Fracture‐Induced Mechanoelectrical Sensitivities of Paper‐Based Nanocomposites
Nanostructured composites built with microporous cellulose fibers and carbon nanotubes (CNTs) have potential impacts in the fields of energy storage, sensors, and flexible electronics. Few results have been shown for high mechanoelectrical sensitivity of CNT-paper composite because of numerous current paths in the network. Here, CNT-paper-based nanostructured composite sensors whose sensitivities are generated by controlled tensile fracture of the composite are presented. Under uniaxial load, the cellulose fibers in the paper experience straightening, stiffening, and fracture.

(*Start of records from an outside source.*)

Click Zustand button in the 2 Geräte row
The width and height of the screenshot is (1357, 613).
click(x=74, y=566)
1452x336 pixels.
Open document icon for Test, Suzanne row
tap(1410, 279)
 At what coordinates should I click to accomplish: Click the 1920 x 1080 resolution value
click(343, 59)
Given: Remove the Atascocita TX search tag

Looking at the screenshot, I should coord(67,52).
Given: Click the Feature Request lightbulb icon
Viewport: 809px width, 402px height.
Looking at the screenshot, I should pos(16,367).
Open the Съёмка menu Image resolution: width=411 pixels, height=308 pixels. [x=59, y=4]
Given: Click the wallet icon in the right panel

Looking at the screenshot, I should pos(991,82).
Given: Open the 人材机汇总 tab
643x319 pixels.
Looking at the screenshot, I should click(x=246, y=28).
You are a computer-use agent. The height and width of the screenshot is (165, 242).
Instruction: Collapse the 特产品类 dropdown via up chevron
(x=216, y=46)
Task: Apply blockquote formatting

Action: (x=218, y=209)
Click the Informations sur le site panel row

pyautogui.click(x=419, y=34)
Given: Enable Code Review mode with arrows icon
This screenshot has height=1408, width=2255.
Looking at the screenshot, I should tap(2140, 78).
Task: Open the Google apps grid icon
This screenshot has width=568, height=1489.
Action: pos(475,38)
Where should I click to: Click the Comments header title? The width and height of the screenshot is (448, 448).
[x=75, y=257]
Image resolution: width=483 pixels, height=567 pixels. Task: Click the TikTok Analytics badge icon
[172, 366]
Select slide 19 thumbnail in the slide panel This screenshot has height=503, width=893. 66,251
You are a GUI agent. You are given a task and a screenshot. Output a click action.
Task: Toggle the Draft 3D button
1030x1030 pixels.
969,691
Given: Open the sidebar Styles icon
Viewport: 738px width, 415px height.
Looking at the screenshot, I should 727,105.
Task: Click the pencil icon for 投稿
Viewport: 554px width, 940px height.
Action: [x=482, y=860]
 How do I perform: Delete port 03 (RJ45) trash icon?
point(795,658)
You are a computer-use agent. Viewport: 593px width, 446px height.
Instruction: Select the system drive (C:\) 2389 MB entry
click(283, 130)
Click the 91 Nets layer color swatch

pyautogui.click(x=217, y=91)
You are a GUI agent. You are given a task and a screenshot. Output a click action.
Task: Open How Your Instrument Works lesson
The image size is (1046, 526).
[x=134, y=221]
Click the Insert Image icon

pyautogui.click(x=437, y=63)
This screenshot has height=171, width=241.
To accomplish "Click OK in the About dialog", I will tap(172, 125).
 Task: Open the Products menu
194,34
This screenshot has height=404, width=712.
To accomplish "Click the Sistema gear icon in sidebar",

Ultrasensitive Capacitive Sensor Composed of Nanostructured Electrodes for Human–Machine Interface
Human–machine interface requires various sensors for communication, manufacturing and environmental control, and health and safety monitoring. Capacitive sensors have been used to detect touch, distance, geometry, electric property, and environmental parameters. However, highly sensitive proximity detection with a small form factor has always been a challenge. This paper presents a capacitive sensor composed of a nanostructured electrode array for contact and noncontact detection. In the sensor configuration, the nanostructured electrode is made of high aspect ratio cellulose fibers embedded with carbon nanotubes. The complementary electrode is designed to be smaller in surface area for high sensitivity. Based on the analysis, the unique sensing mechanism is shown to enhance the proximity sensitivity for target detection. A pair of asymmetrically designed electrodes are characterized and compared with the traditional symmetric electrodes for proximity and contact detection of human hands. The sensor performance is also characterized for detecting water mass in glass and metal cups. In the end, a smart pad that can recognize human gestures, gait, and water mass with unprecedented sensitivity is demonstrated.
Capacitive eye tracker made of fractured carbon nanotube-paper composites for wearable applications
The uniqueness of eyes, facial geometry, and gaze direction makes eye tracking a very challenging technological pursuit. Although camera-based eye-tracking systems are popular, the obtrusiveness of their bulky equipment along with their high computational cost and power consumption is considered problematic for wearable applications. Noncontact gaze monitoring using capacitive sensing technique has been attempted but failed due to low sensitivity and parasitic capacitance. Here, we study the interaction between a novel capacitive sensor and eye movement for wearable eye-tracking. The capacitive sensors are made of a pair of asymmetric electrodes; one comprising carbon nanotube-paper composite fibers (CPC) and the other being a rectangular metal electrode. The interaction between the asymmetric sensor and a spherical object mimicking an eyeball is analyzed numerically. Using a face simulator, both single- and differential capacitive measurements are characterized with respect to proximity, geometry, and human body charge. Using a prototype eye tracker, multiple sensor locations are studied to determine the optimal configurations. The capacitive responses to vertical and horizontal gaze directions are analyzed in comparison to those of a commercial eye tracking system. The performance is demonstrated for sensitive eye-movement tracking, closed-eye monitoring, and human-machine interface. This research has important implications for the development of capacitive, wearable eye trackers, which can facilitate fields of human-machine interface, cognitive monitoring, neuroscience research, and rehabilitation.